## Required work
When you print the records, keep every line identical to the original.

## Available records
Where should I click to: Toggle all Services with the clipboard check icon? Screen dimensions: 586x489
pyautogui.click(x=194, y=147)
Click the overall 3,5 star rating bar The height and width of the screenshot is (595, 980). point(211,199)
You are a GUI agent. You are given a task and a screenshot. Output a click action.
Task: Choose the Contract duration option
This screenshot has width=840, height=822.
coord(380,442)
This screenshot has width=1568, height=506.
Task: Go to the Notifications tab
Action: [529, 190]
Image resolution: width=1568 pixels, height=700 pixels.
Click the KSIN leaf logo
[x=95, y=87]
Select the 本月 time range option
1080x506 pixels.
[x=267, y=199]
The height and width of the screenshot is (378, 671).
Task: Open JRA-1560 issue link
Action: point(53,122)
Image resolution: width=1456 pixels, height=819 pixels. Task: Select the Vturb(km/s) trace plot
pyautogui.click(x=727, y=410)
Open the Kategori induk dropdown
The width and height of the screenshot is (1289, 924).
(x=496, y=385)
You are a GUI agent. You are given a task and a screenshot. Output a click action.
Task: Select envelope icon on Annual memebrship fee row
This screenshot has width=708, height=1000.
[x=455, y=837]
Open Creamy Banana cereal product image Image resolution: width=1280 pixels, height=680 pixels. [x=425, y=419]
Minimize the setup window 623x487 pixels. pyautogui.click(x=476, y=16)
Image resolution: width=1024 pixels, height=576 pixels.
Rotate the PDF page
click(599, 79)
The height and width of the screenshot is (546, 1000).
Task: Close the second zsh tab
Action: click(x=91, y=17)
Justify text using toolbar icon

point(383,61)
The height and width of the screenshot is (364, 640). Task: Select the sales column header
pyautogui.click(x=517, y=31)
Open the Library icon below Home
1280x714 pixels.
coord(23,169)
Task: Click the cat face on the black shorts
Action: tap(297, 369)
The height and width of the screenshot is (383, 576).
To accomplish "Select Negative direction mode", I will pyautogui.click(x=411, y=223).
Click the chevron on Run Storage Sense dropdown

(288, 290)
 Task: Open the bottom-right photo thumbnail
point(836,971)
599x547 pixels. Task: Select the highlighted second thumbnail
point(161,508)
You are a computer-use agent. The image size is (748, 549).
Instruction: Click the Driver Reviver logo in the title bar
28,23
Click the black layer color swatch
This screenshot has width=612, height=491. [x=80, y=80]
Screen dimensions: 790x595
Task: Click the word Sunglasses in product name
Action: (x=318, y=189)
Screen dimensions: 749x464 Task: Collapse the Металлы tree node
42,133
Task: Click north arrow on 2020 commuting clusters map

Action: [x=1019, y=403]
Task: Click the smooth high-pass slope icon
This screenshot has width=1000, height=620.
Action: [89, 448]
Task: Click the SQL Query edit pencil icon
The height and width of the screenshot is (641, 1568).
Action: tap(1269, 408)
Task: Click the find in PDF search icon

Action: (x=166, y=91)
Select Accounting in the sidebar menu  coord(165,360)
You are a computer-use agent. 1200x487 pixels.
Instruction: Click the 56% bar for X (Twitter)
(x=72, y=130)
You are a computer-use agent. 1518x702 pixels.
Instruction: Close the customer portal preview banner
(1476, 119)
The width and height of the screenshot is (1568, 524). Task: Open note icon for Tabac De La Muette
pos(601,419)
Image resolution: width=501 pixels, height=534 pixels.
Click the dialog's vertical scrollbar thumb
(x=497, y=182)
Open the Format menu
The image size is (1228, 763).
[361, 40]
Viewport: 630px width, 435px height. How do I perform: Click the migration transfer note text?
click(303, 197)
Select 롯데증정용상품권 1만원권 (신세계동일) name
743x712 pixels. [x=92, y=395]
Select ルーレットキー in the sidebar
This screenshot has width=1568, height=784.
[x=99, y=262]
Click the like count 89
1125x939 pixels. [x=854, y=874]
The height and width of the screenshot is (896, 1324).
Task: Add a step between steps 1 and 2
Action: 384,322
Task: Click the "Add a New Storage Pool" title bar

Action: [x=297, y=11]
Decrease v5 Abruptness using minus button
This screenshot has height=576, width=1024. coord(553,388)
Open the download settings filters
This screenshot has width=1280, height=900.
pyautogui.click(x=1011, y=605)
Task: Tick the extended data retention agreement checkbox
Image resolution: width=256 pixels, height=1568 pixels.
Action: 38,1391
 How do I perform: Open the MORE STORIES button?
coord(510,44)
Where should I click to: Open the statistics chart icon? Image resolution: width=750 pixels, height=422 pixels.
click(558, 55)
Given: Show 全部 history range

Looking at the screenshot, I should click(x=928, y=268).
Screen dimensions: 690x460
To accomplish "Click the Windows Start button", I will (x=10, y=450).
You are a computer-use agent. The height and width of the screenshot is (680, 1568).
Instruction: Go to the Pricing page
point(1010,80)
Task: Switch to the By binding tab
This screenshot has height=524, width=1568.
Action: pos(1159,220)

## Reply to the task
Where should I click to: Toggle all Services with the clipboard check icon? Screen dimensions: 586x489
pyautogui.click(x=194, y=147)
Click the overall 3,5 star rating bar The height and width of the screenshot is (595, 980). point(211,199)
You are a GUI agent. You are given a task and a screenshot. Output a click action.
Task: Choose the Contract duration option
This screenshot has width=840, height=822.
coord(380,442)
This screenshot has width=1568, height=506.
Task: Go to the Notifications tab
Action: [529, 190]
Image resolution: width=1568 pixels, height=700 pixels.
Click the KSIN leaf logo
[x=95, y=87]
Select the 本月 time range option
1080x506 pixels.
[x=267, y=199]
The height and width of the screenshot is (378, 671).
Task: Open JRA-1560 issue link
Action: point(53,122)
Image resolution: width=1456 pixels, height=819 pixels. Task: Select the Vturb(km/s) trace plot
pyautogui.click(x=727, y=410)
Open the Kategori induk dropdown
The width and height of the screenshot is (1289, 924).
(x=496, y=385)
You are a GUI agent. You are given a task and a screenshot. Output a click action.
Task: Select envelope icon on Annual memebrship fee row
This screenshot has width=708, height=1000.
[x=455, y=837]
Open Creamy Banana cereal product image Image resolution: width=1280 pixels, height=680 pixels. [x=425, y=419]
Minimize the setup window 623x487 pixels. pyautogui.click(x=476, y=16)
Image resolution: width=1024 pixels, height=576 pixels.
Rotate the PDF page
click(599, 79)
The height and width of the screenshot is (546, 1000).
Task: Close the second zsh tab
Action: click(x=91, y=17)
Justify text using toolbar icon

point(383,61)
The height and width of the screenshot is (364, 640). Task: Select the sales column header
pyautogui.click(x=517, y=31)
Open the Library icon below Home
1280x714 pixels.
coord(23,169)
Task: Click the cat face on the black shorts
Action: tap(297, 369)
The height and width of the screenshot is (383, 576).
To accomplish "Select Negative direction mode", I will pyautogui.click(x=411, y=223).
Click the chevron on Run Storage Sense dropdown

(288, 290)
 Task: Open the bottom-right photo thumbnail
point(836,971)
599x547 pixels. Task: Select the highlighted second thumbnail
point(161,508)
You are a computer-use agent. The image size is (748, 549).
Instruction: Click the Driver Reviver logo in the title bar
28,23
Click the black layer color swatch
This screenshot has width=612, height=491. [x=80, y=80]
Screen dimensions: 790x595
Task: Click the word Sunglasses in product name
Action: (x=318, y=189)
Screen dimensions: 749x464 Task: Collapse the Металлы tree node
42,133
Task: Click north arrow on 2020 commuting clusters map

Action: [x=1019, y=403]
Task: Click the smooth high-pass slope icon
This screenshot has width=1000, height=620.
Action: [89, 448]
Task: Click the SQL Query edit pencil icon
The height and width of the screenshot is (641, 1568).
Action: tap(1269, 408)
Task: Click the find in PDF search icon

Action: (x=166, y=91)
Select Accounting in the sidebar menu  coord(165,360)
You are a computer-use agent. 1200x487 pixels.
Instruction: Click the 56% bar for X (Twitter)
(x=72, y=130)
You are a computer-use agent. 1518x702 pixels.
Instruction: Close the customer portal preview banner
(1476, 119)
The width and height of the screenshot is (1568, 524). Task: Open note icon for Tabac De La Muette
pos(601,419)
Image resolution: width=501 pixels, height=534 pixels.
Click the dialog's vertical scrollbar thumb
(x=497, y=182)
Open the Format menu
The image size is (1228, 763).
[361, 40]
Viewport: 630px width, 435px height. How do I perform: Click the migration transfer note text?
click(303, 197)
Select 롯데증정용상품권 1만원권 (신세계동일) name
743x712 pixels. [x=92, y=395]
Select ルーレットキー in the sidebar
This screenshot has width=1568, height=784.
[x=99, y=262]
Click the like count 89
1125x939 pixels. [x=854, y=874]
The height and width of the screenshot is (896, 1324).
Task: Add a step between steps 1 and 2
Action: 384,322
Task: Click the "Add a New Storage Pool" title bar

Action: [x=297, y=11]
Decrease v5 Abruptness using minus button
This screenshot has height=576, width=1024. coord(553,388)
Open the download settings filters
This screenshot has width=1280, height=900.
pyautogui.click(x=1011, y=605)
Task: Tick the extended data retention agreement checkbox
Image resolution: width=256 pixels, height=1568 pixels.
Action: 38,1391
 How do I perform: Open the MORE STORIES button?
coord(510,44)
Where should I click to: Open the statistics chart icon? Image resolution: width=750 pixels, height=422 pixels.
click(558, 55)
Given: Show 全部 history range

Looking at the screenshot, I should click(x=928, y=268).
Screen dimensions: 690x460
To accomplish "Click the Windows Start button", I will (x=10, y=450).
You are a computer-use agent. The height and width of the screenshot is (680, 1568).
Instruction: Go to the Pricing page
point(1010,80)
Task: Switch to the By binding tab
This screenshot has height=524, width=1568.
Action: pos(1159,220)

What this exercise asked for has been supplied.